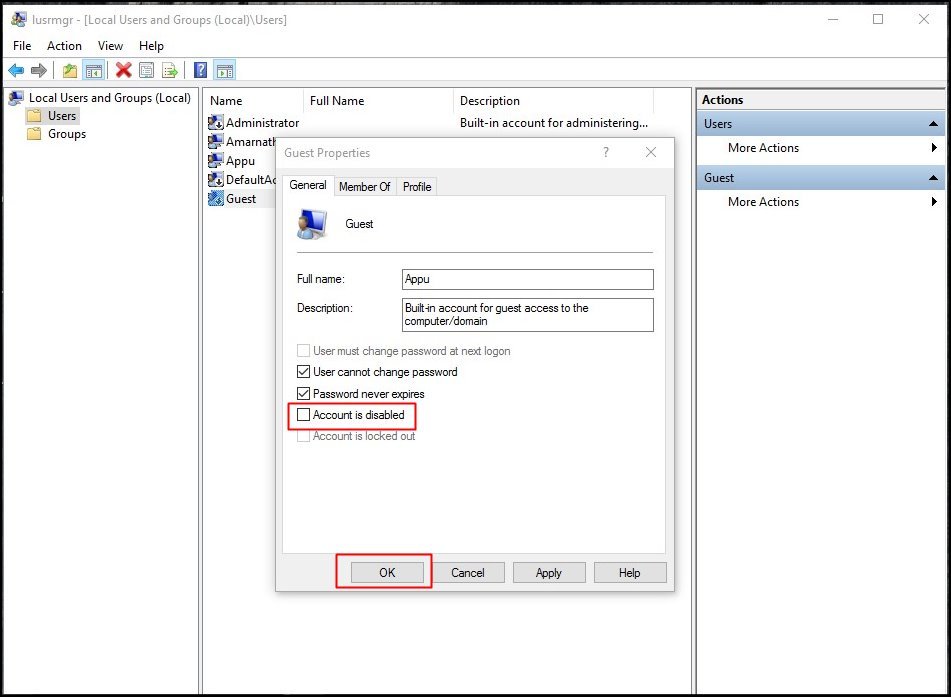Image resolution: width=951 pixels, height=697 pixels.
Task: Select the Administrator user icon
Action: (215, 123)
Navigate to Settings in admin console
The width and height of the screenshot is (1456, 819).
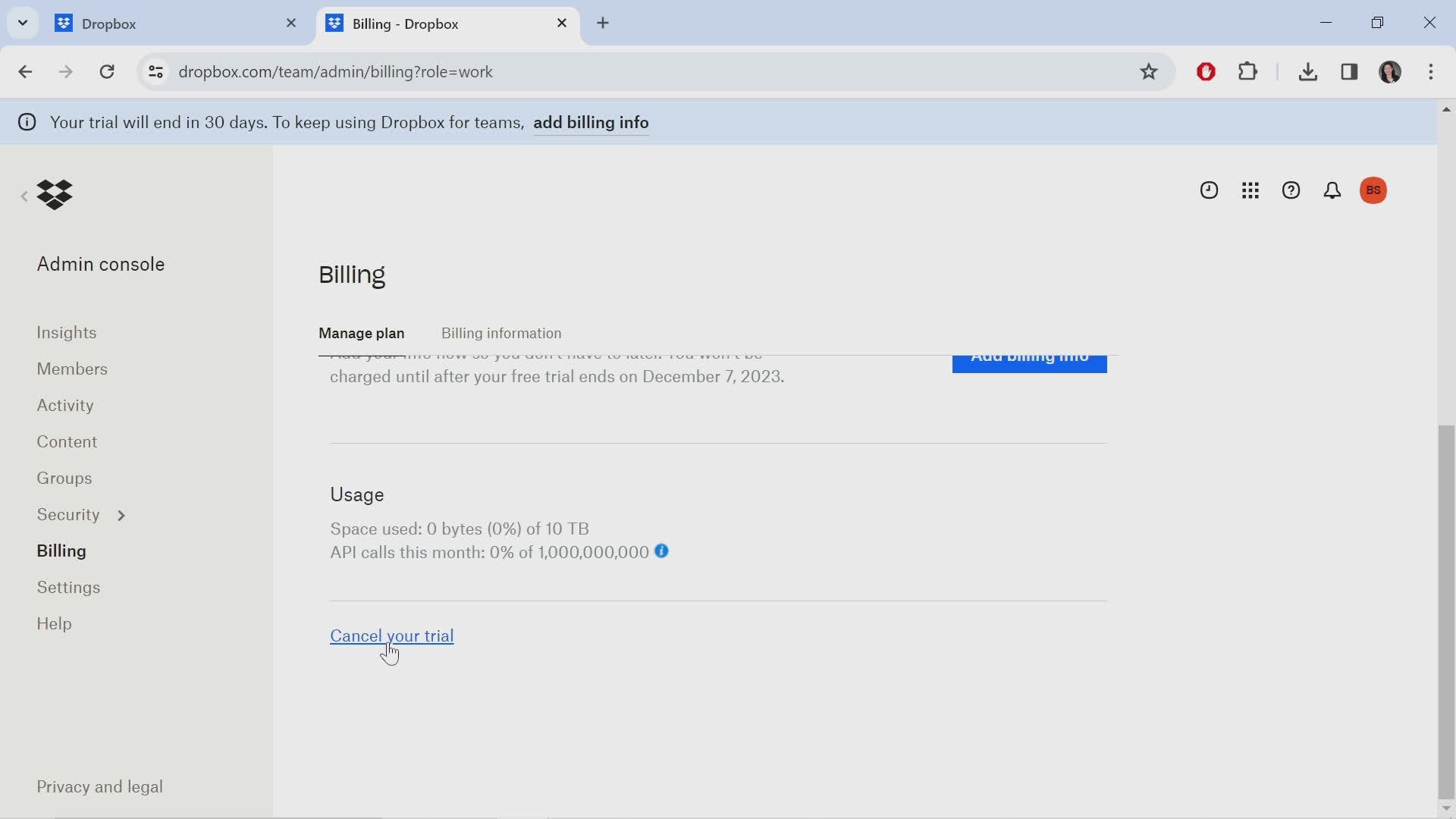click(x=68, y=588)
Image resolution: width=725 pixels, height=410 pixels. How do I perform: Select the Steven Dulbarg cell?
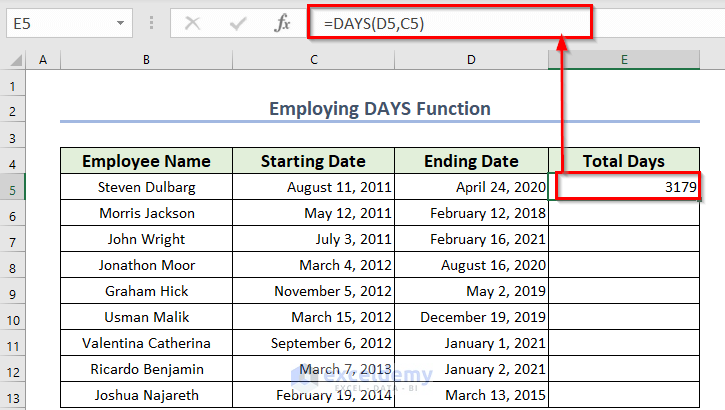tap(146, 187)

...

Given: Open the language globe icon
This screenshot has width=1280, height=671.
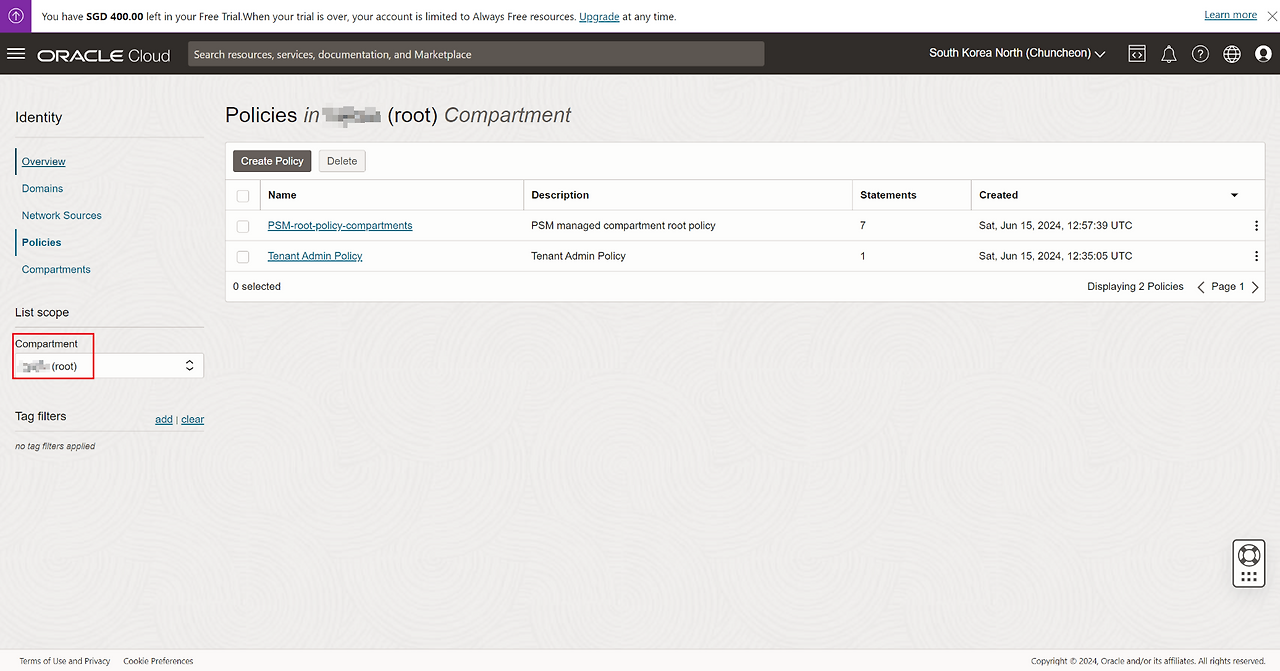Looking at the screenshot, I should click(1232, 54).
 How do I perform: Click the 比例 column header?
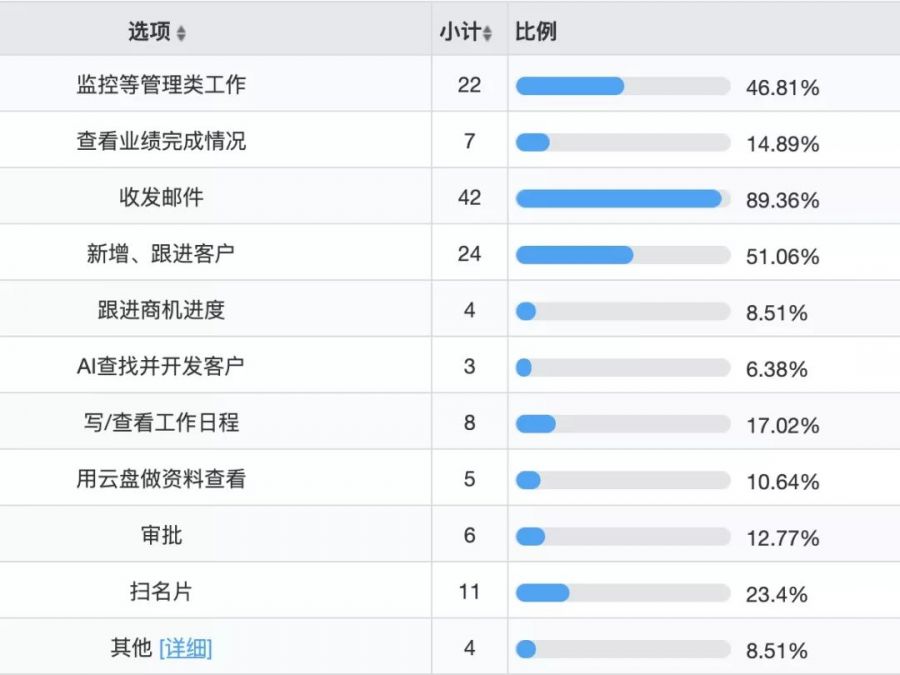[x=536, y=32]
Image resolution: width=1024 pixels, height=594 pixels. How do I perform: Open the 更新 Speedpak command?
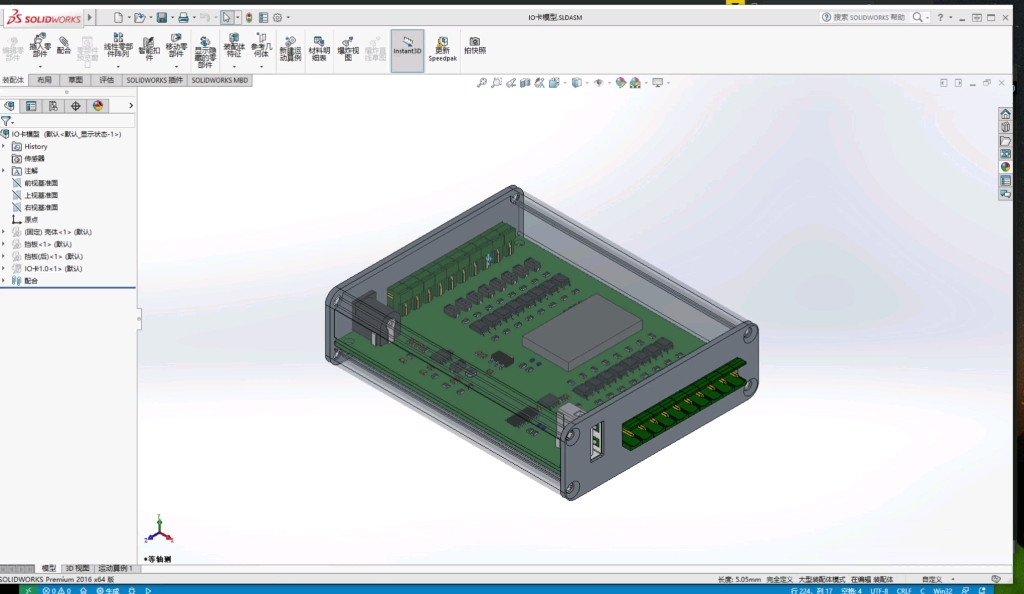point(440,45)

...

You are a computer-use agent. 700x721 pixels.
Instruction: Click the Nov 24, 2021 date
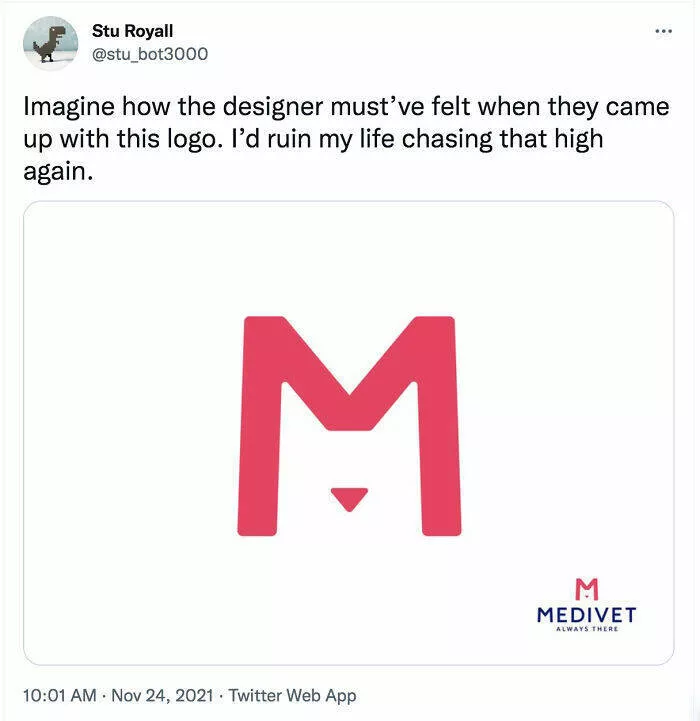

● **Task prompt**
Start with the line above that contains "You are a computer-use agent. 700x721 pixels." and end with the line that contains "Instruction: Click the Nov 24, 2021 date". Write out those lines exactly, and only those.

● **Response**
You are a computer-use agent. 700x721 pixels.
Instruction: Click the Nov 24, 2021 date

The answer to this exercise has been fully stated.